To: "Lamar Za Litz" ; 
Sent: Wednesday, March 02, 2005 10:44 PM
Subject: RE: [TGB] Re: bread


>I think this explanation is right. We learn this in scool in Japan.
> 
> When I went to Spain last year my Spanish friend told me that they call bread as phang. He also told me that Spanish and Portuguese are similar. Maybe he wanted to surprise me but it is well-known in Japan. So I explained a bit of the history to him. Phang is completely in the Japanese vocablary and we don't even feel it is a 外來語 unless we think of the history.
> 
> When I started to learn Taiwanese, I was surprised to find many words have thier origin in Japanese. Phang is only one of them.
> 
> 
> -----Original Message-----
> From:  [[mailto:]On](<https://web.archive.org/web/20060117112735/mailto:\]On>) Behalf
> Of Lamar Za Litz
> Sent: Monday, February 28, 2005 1:22 PM
> To: 
> Subject: Re: [TGB] Re: bread
> 
> 
> This is also what I've heard, that Taigi 'phang' comes from Portuguese
> through Japanese.
> 
> As for the differences between 'phang' and Portuguese 'pa̍o,' here are
> some possible explanations:
> 
> (1) (as Babuza said) The Japanese do not distinguish between -n and
> -ng...what they have is an /-ng/ ending that is a syllable in itself. 
> And when they heard 'pa̍o,' /pa-ng/ was as close as they could get.
> 
> (2) The loanword might not have come from standard Portuguese. It
> might even have come from a Spanish or Provencal dialect, etc., either
> through Spanish-Japanese contact or because Portuguese ships hired
> Spanish or Provencal sailors.
> 
> Just a guess.
> 
> TBT
> 
> On Mon, 28 Feb 2005 10:47:49 +0800,   wrote:
>>  
>> To be frank, I'm afraid no one can give you a definite answer.
>> I usually say 
>> phang comes from Europe, possibly from  Portuguese.
>> It was assumed that the Japanese briught the term to Taiwan after 1895.
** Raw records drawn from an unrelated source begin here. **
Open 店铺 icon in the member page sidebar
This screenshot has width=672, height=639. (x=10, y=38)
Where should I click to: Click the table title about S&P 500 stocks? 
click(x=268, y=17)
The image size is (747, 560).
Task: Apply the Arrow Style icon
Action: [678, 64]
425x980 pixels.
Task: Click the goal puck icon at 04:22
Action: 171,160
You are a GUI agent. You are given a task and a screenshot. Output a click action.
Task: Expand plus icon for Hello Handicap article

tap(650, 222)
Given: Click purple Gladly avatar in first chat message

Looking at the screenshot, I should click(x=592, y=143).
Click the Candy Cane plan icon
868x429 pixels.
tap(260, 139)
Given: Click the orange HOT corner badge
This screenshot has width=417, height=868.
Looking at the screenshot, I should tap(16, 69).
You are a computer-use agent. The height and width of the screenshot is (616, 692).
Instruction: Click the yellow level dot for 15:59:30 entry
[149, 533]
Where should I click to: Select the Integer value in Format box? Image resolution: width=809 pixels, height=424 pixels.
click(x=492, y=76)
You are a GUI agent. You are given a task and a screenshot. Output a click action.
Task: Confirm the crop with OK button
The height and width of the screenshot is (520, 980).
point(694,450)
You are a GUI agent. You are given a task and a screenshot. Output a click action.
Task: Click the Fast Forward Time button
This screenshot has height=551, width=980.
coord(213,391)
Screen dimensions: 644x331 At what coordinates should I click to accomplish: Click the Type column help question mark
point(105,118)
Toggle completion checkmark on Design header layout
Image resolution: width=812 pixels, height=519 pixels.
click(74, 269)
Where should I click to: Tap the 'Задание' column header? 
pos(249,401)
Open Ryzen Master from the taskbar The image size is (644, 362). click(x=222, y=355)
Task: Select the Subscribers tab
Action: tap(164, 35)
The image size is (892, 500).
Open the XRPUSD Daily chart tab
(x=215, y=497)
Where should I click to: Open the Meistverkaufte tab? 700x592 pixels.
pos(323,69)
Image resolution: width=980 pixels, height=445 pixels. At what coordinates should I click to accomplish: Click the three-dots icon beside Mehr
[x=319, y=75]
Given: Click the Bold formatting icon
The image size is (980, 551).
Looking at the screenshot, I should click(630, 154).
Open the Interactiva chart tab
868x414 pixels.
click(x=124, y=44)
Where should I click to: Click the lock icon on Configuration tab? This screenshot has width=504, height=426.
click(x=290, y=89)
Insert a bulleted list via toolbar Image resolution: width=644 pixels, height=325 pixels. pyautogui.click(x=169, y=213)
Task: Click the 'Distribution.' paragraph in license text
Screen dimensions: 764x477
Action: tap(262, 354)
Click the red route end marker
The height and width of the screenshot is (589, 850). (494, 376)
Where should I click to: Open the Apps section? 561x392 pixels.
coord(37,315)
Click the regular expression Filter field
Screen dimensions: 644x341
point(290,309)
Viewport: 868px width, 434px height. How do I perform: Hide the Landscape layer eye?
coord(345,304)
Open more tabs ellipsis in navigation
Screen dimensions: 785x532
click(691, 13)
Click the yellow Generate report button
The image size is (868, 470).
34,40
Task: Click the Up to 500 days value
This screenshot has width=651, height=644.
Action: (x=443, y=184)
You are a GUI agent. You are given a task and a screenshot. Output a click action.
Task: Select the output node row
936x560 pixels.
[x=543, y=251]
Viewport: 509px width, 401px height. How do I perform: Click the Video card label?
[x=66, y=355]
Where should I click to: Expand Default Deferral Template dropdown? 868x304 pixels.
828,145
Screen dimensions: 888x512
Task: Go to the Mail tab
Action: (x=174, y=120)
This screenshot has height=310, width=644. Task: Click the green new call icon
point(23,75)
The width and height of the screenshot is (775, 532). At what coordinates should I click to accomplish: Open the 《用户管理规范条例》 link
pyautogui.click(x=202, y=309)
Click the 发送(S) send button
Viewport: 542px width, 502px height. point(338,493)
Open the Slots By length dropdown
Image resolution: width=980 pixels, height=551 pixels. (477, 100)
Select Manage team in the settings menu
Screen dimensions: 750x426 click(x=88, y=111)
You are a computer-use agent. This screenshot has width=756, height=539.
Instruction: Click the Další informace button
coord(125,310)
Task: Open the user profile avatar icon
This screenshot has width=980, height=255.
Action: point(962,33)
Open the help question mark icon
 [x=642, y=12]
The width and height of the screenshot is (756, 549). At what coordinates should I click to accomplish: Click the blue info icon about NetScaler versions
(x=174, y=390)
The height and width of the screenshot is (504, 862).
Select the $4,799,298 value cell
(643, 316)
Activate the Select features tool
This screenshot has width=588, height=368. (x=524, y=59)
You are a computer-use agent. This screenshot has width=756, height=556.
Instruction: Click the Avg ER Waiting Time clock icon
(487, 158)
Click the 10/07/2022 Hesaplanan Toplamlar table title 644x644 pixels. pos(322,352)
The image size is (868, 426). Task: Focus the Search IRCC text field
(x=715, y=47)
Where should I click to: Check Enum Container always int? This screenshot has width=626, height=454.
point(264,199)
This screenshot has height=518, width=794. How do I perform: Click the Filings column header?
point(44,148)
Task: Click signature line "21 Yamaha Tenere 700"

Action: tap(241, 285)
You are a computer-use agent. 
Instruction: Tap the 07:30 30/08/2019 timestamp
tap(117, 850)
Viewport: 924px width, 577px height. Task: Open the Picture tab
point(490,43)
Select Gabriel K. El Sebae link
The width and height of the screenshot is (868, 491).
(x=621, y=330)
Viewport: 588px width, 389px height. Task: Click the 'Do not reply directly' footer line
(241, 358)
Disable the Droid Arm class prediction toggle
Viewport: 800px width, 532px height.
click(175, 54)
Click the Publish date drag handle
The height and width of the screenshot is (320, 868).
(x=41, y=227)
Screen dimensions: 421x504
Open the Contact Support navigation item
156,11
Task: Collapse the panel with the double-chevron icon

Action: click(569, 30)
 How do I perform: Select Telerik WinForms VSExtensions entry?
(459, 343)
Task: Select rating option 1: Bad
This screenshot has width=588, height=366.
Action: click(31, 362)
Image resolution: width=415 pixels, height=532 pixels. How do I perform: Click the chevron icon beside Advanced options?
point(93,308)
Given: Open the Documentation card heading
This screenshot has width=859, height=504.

>> And the Japanese got it from Europe, probably during the Meji Restoration.
>> Japanese seemed unable to ditinguish between 'ng' and 'n' quite well.
>> For example, sir/MR is written as sang & san.
>> Those speaking Mandarin have same problems.
>> Frequently 興趣/性趣; 禁止/靜止; alwaus sounds the same on TV/Radio.
>> Any comment from TGB will be highly appreciated.